= Problem details =
Go through the records, and copy each line in which the string "agent" is present.

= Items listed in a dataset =

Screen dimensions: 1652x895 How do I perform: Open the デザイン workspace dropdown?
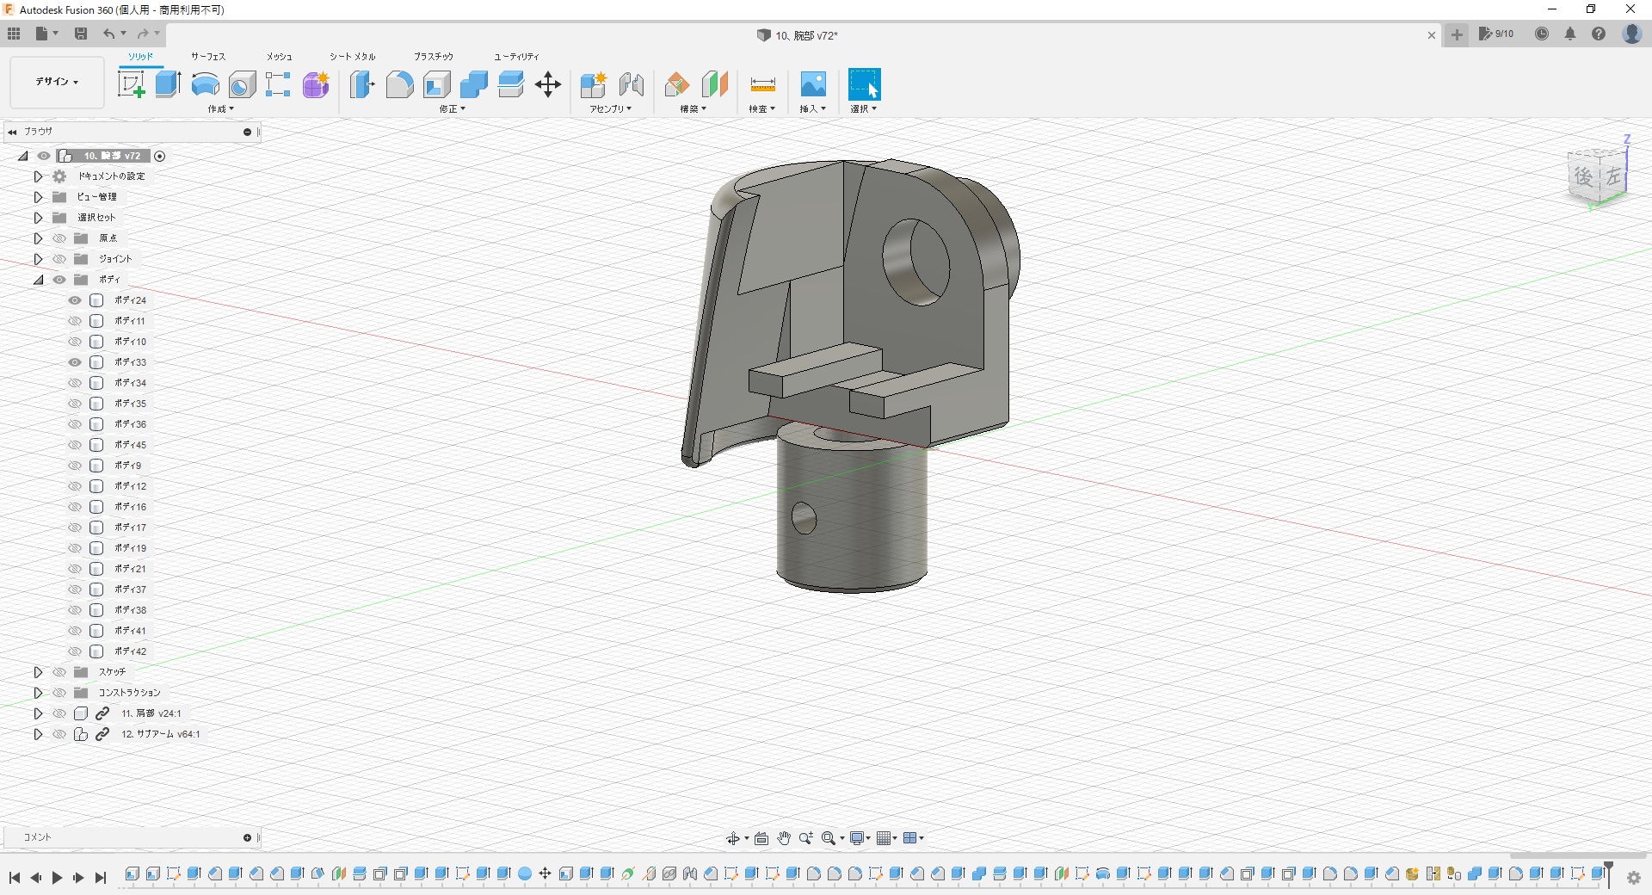[57, 82]
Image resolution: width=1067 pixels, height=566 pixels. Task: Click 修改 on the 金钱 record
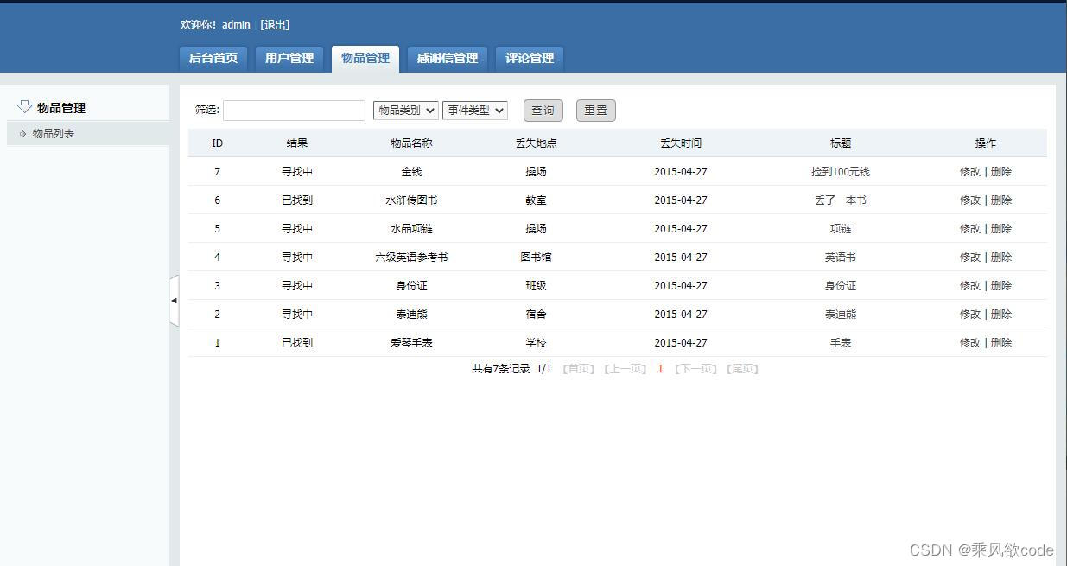pyautogui.click(x=969, y=171)
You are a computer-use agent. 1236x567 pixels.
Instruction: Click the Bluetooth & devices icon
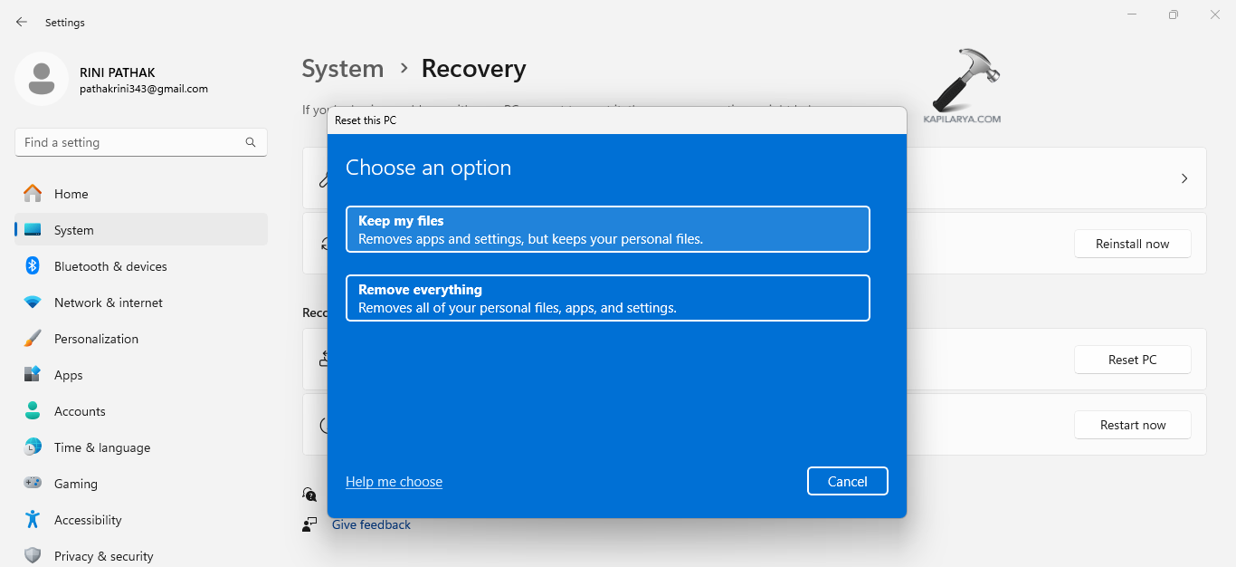tap(33, 266)
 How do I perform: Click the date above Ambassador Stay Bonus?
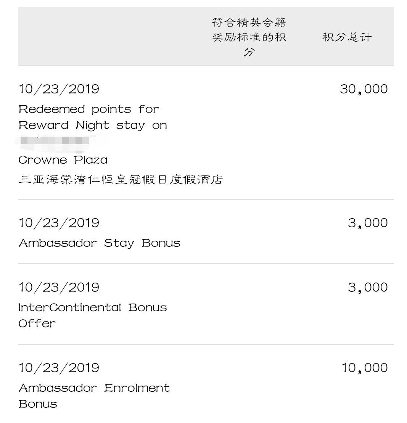pyautogui.click(x=59, y=223)
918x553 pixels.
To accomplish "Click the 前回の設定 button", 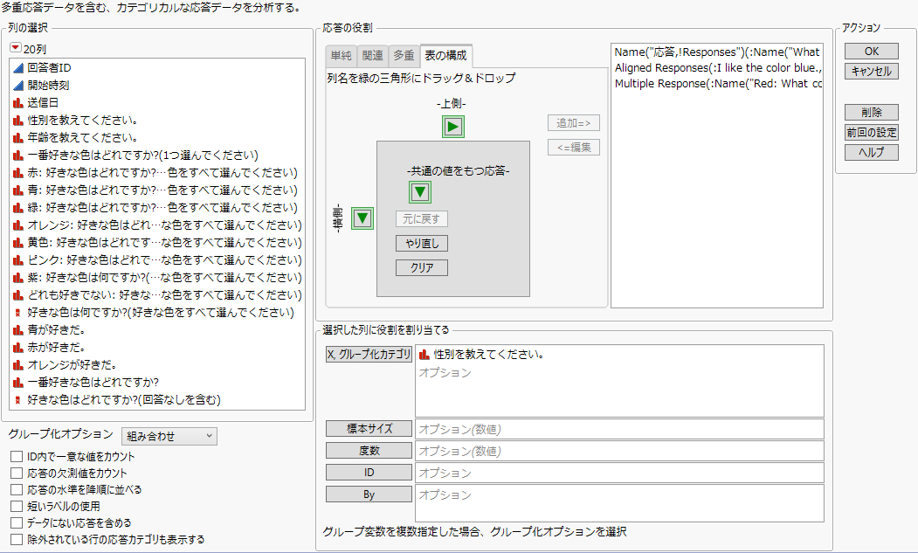I will tap(871, 132).
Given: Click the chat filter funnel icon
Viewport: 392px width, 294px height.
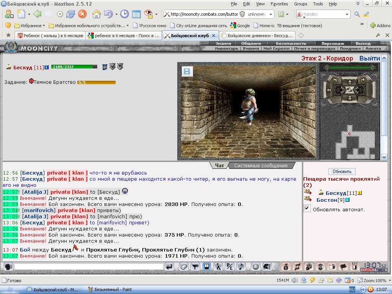Looking at the screenshot, I should (x=195, y=267).
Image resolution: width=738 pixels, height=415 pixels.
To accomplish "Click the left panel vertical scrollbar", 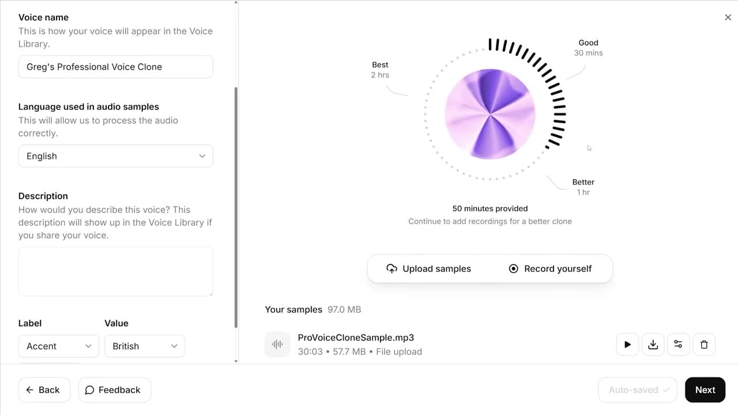I will pyautogui.click(x=236, y=208).
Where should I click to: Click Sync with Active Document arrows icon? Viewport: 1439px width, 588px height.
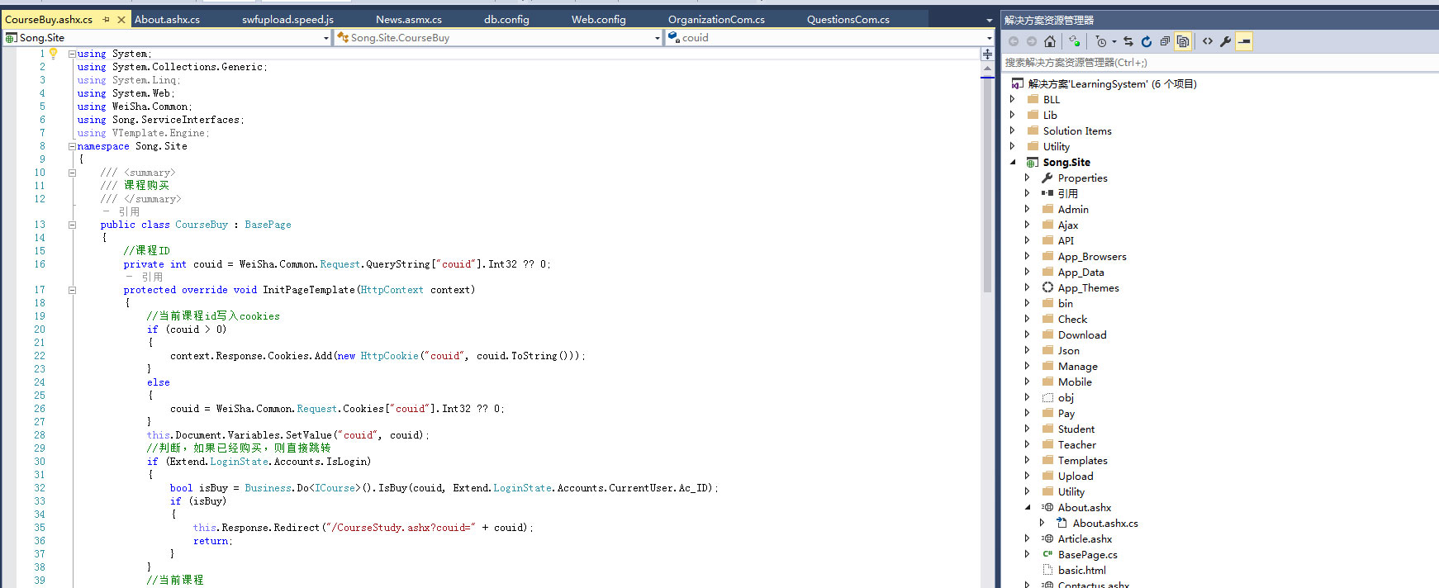1128,41
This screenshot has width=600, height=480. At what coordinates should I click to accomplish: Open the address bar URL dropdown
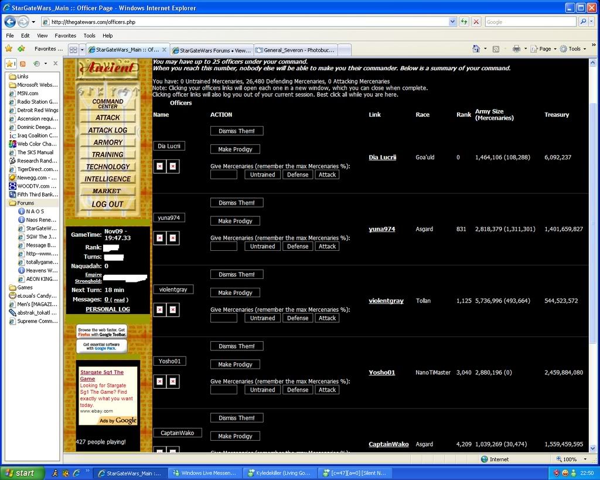click(452, 22)
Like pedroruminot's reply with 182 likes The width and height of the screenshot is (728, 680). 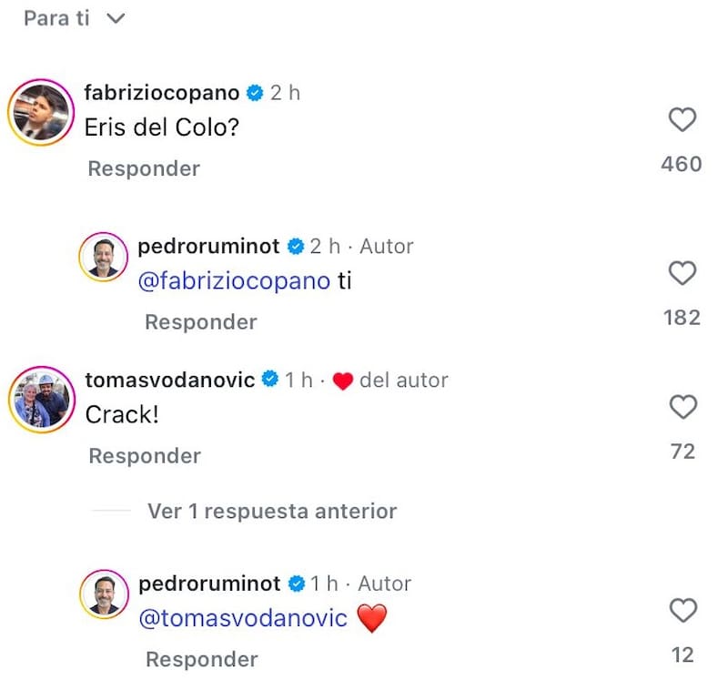click(683, 273)
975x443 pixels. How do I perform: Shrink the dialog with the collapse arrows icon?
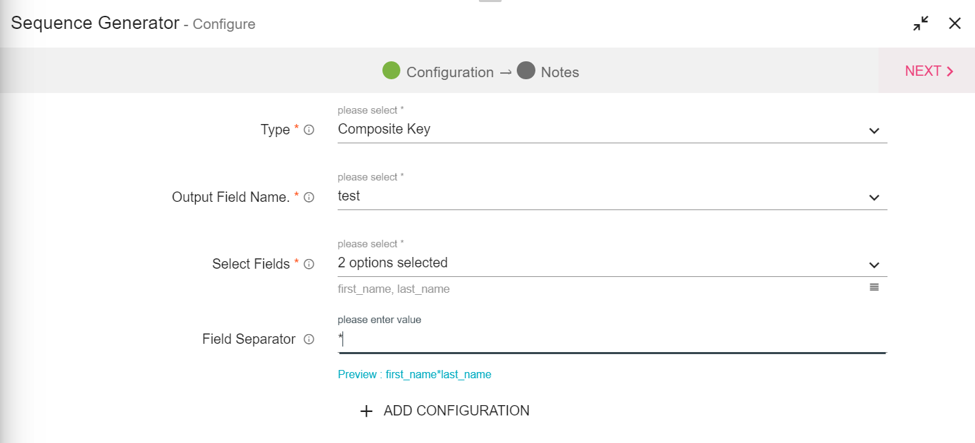(x=921, y=23)
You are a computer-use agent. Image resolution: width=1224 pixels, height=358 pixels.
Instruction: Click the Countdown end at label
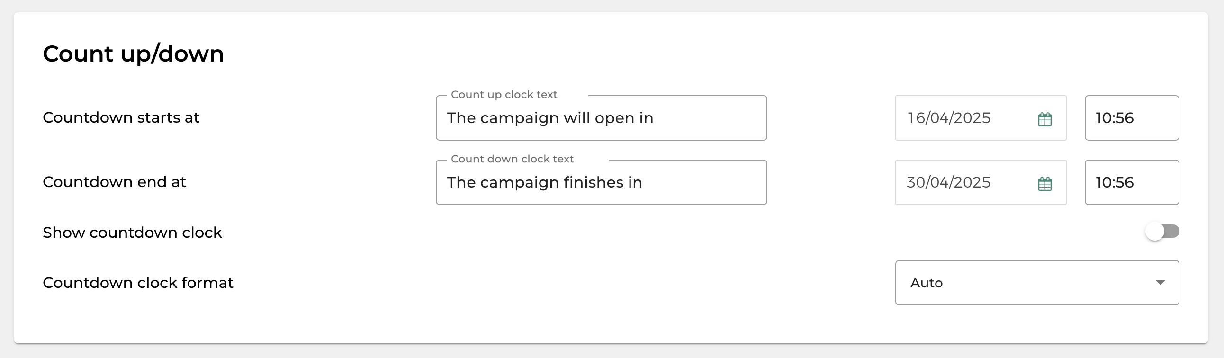coord(114,182)
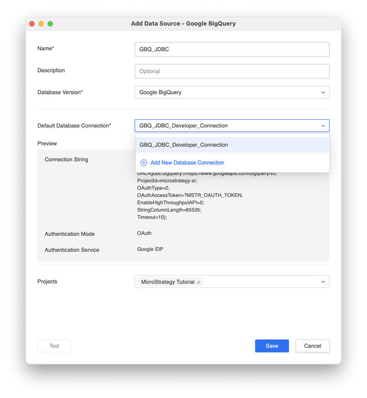This screenshot has height=398, width=367.
Task: Click the MicroStrategy Tutorial tag label
Action: pos(167,282)
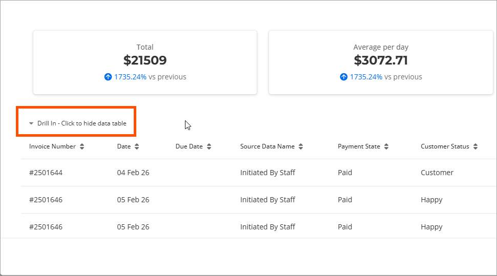Click 'Drill In - Click to hide data table' text

81,123
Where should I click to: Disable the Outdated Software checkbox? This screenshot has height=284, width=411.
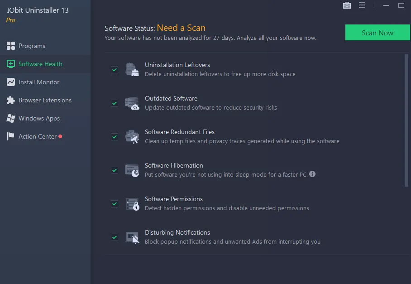pos(115,103)
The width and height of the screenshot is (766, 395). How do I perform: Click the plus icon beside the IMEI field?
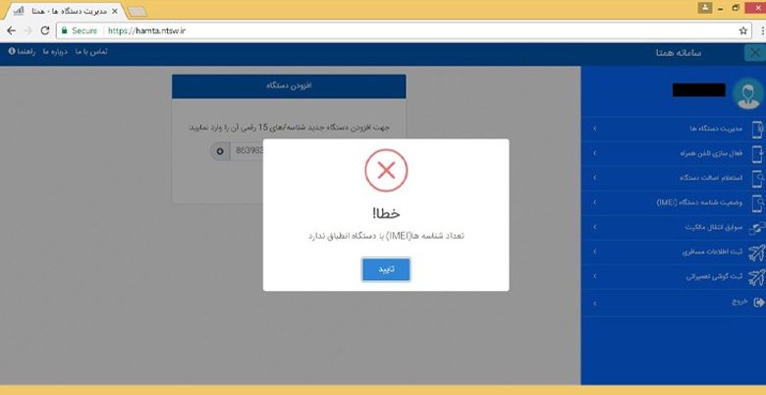[x=220, y=151]
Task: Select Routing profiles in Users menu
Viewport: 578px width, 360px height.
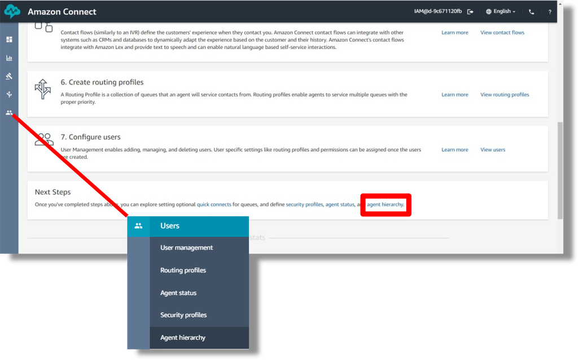Action: pyautogui.click(x=183, y=270)
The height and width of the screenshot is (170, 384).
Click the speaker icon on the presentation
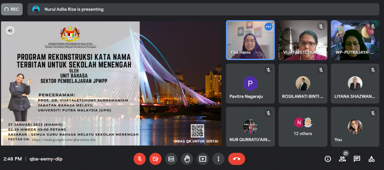click(x=10, y=31)
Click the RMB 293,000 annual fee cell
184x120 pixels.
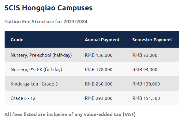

= Your response =
You are a computer-use agent. 1236x567 pixels.
You are a computer-use agent. Image resolution: width=1224 pixels, height=358 pixels.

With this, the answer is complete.